Another movie from the Kentucky Heritage Council. Let’s learn about Kentucky, folks! The USDA Forest Service starts forest fires with drip torches. This is already the most exciting archaeology film I’ve ever seen.
I’ve always found the idea of forest management kinda strange. I realize that many (if not most) of the landscapes that we see in North America were managed by Native Americans before our Park Rangers got at them, but the idea of encouraging or discouraging forests to turn out a certain way is still an odd concept. I guess I still have an unhealthy nature/culture divide in my head. Anyway.
It’s almost two minutes in before the video mentions the Native Americans. They were building to it. Elder Jerry Wolfe comes on to set the record straight. Every Fall they’d burn the forests so that they don’t get an ocean of fire. Which would be inconvenient.
We segue into Indians-as-Forest-Rangers, complete with chanting. Pesky scientists didn’t know what to do until they actually asked the folks who had been living there a while.
I love archaeological illustrations, and this video has several. Just LOOK at that grandpa from ancient history threatening the child with the feather.
But wait, what is that I see?? Archaeologist Cecil Ison guiding a group of folks to a cave dwelling! It’s Cliff Palace, and we are set for some learnin’ from a dude with a fantastic handlebar moustache.
Nice video effects illustrating the rock art after Cecil traces it for us. We also learn that there is a fetid pond up near the rock shelter and that there are extensive archaeological remains around said pond.
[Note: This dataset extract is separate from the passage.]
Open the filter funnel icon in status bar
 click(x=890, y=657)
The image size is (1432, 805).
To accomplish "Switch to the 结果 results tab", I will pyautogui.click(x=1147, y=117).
Why does this matter? Because we can core the pond!
They found seven layers of distinct debris, including pollen. This next photo is for Shanti Morell-Hart, who once described looking through a microscope as traveling through space. Which sounds pretty cool…
….but I’m not sure I buy it.
Dr. Paul Delcourt seems down though. Do you like how they framed him with the hallowed halls of academia? He MUST be an expert. Bonus: he has a beard. Anyway, he checks our core samples to see if there is any ash present. Check out the slight azimuth change between Paul Delcourt and Cecil Ison. We’re looking up at Delcourt and down at Ison. Film and photography semioticians would note this as a power differential. Something to think about while you are filming. Anyway, back to the video.
Atlatl + beard alert!!
From the dirt core we learn that about 1,000 years ago, Native Americans began farming the land and shaped the forest into what we think of as the “natural” Kentucky landscape, with nuts and berries.
Overall, this would be a good movie to for teachers to show when you are learning about paleoethnobotany or paleo landscapes and landscape management. Or if you feel like you need to know more about changes through time for Native Americans in Kentucky.